Of the April 18, 2017 Grand Council, Judge Barrett noted, “The process of providing notice to the Tribe began on or about Tuesday, April 11, 2017 by Plaintiff Chief’s posting on Facebook.  Notice was not published in the One Feather.  No evidence was offered that notice of Grand Council was provided to all enrolled members.”

The voting processes used at the April 18 Grand Council meeting were also an issue and Judge Barrett noted that Cherokee Election Board members expressed concerns over those processes.  “These concerns include: a) Failure to assure that people at Grand Council signed in according to a standardized method; b) Lack of standardized method of ensuring the tribal enrollment status of voters; c) Lack of a standardized accountability for ballots either distribution, completion or submission; d) Lack of a procedure for certifying the results of the votes taken, and e) The Election Board received reports of voter irregularities such as observation of actual voting, instruction on how to vote and coercion in voting.”

The rules and procedures of Grand Council were also discussed in the Order.  Evidence was given during the hearing that during the 1979 Grand Council meeting it was decided that a quorum would consist of at least 500 voting members present.  The same number was used for a February 1996 Grand Council meeting.

Both of those meetings also contained Rule 8 which read, “Passed Resolutions shall be presented to the Executive and Legislative branches of Government within 30 days.  This shall be done in a special session of the Tribal Council called by the Chief.”

The rules and procedures approved for the April 18 Grand Council meeting said a quorum “shall be those tribal members present at the time of the meeting.”

That meeting also contained Rules 20 and 21 which read as follows, “Rule 20: All resolutions that are passed in Grand Council will become law immediately upon proper confirmation and ratification by the Grand Council, and service of the confirmed and ratified resolution on the Tribal Council Chairman and Attorney General of the Eastern Band of Cherokee Indians.  Rule 21: Any act of Tribal Council can be rescinded and killed by a majority vote of the Grand Council.”

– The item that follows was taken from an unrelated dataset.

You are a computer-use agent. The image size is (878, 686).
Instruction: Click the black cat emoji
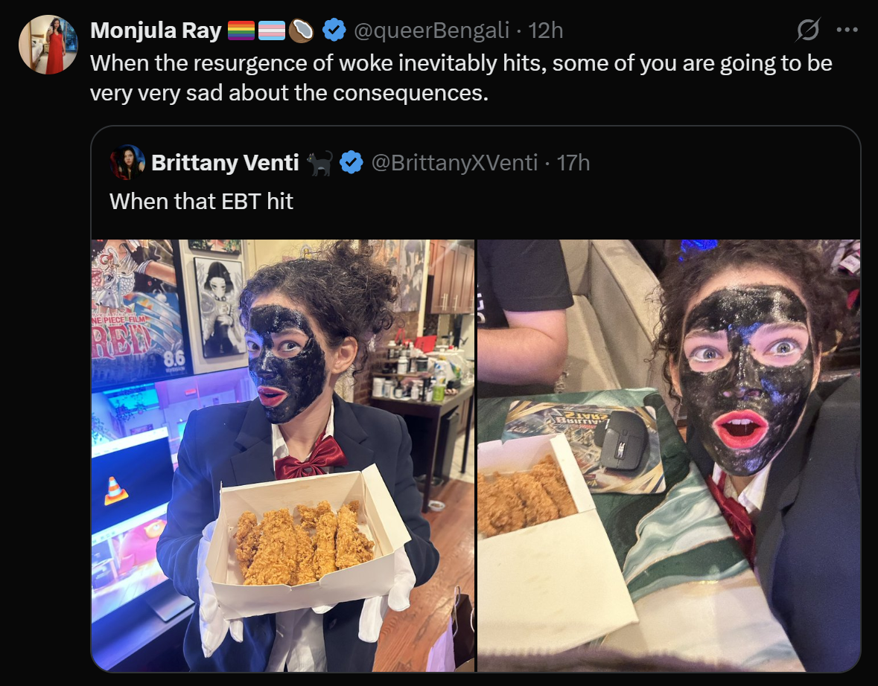click(x=319, y=164)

Judge Barrett noted, “These rules plainly vary from the rules of prior Grand Councils in numerous, significant ways…”

Plaintiffs also asked that an injunction on the impeachment proceedings be granted until a Tribal Census could be completed as the last one was performed in 2001 and differences in the weighted vote given to each Tribal Council representative could have changed.  That portion was denied by Judge Barrett who wrote, “While voting weights might require adjustment, it is also possible that the mapping and census work might lead only to minor changes that would not impact the outcome of Tribal Council votes in connection with this case, or other legislative matters.”

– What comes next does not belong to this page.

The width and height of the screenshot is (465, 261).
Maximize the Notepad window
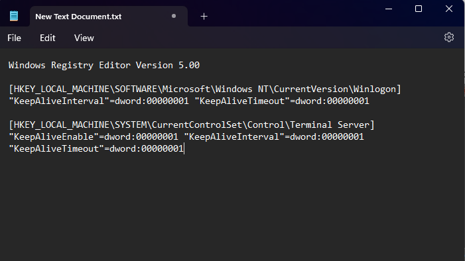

Judge Barrett went on to state, “Such an injunction would have the effect of stopping, or calling into question, every enactment by Tribal Council (except those that are unanimous) until the mapping and census is complete.  This would greatly alter the status quo, rather than preserve it.”

The Order did grant the motion that the Defendants cannot enforce Res. No. 547 (2017), a resolution passed by Tribal Council that called for the immediate suspension of Chief Lambert.  Also in Wednesday’s Order was the following, “The Cherokee Supreme Court entered its order on April 21, 2017 staying impeachment proceedings; the prompt entry of this order is intended to assist in expediting appellate review, not to interfere with or contradict the rulings of that higher court.”

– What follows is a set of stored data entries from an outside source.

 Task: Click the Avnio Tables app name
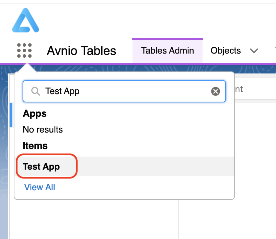[x=81, y=51]
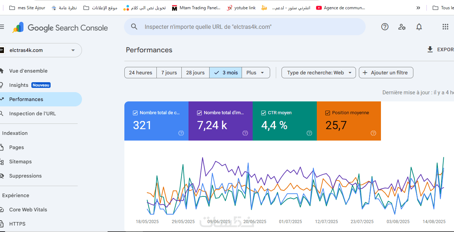Click the help icon on CTR moyen card
Screen dimensions: 454x232
309,133
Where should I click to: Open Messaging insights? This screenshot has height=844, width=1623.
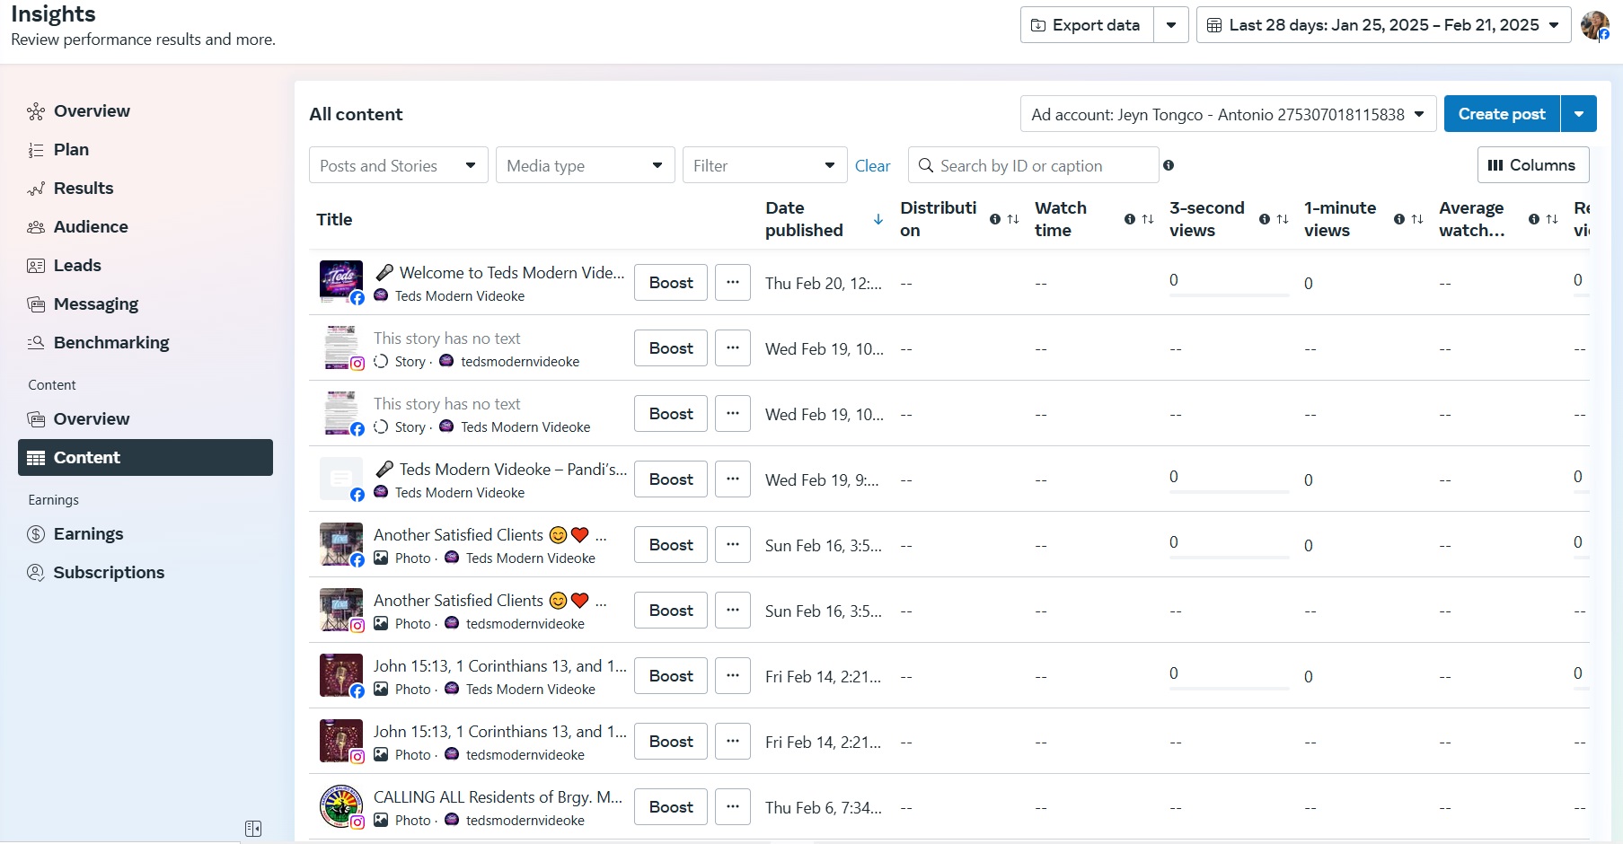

Previously, on Friday, April 21, Acting Chief Justice Brenda Toineeta Pipestem granted a motion for stay on the impeachment proceedings.  “The Court, under Rule 62(f) of the N.C. Rules of Civil Procedure, extends the stay over the impeachment proceedings that are currently pending before the Tribal Council until the completion of proceedings in this court and an Order is issued.”

Those arguments will occur on Tuesday, May 9 at 10am at the Tribal Courthouse.

On Wednesday, April 19, Tribal Council approved Res. No. 562 (2017) whereby they amended the Impeachment Hearing Date to Tuesday, May 2 – a date that is now invalid due to Acting Chief Justice Pipestem’s ruling.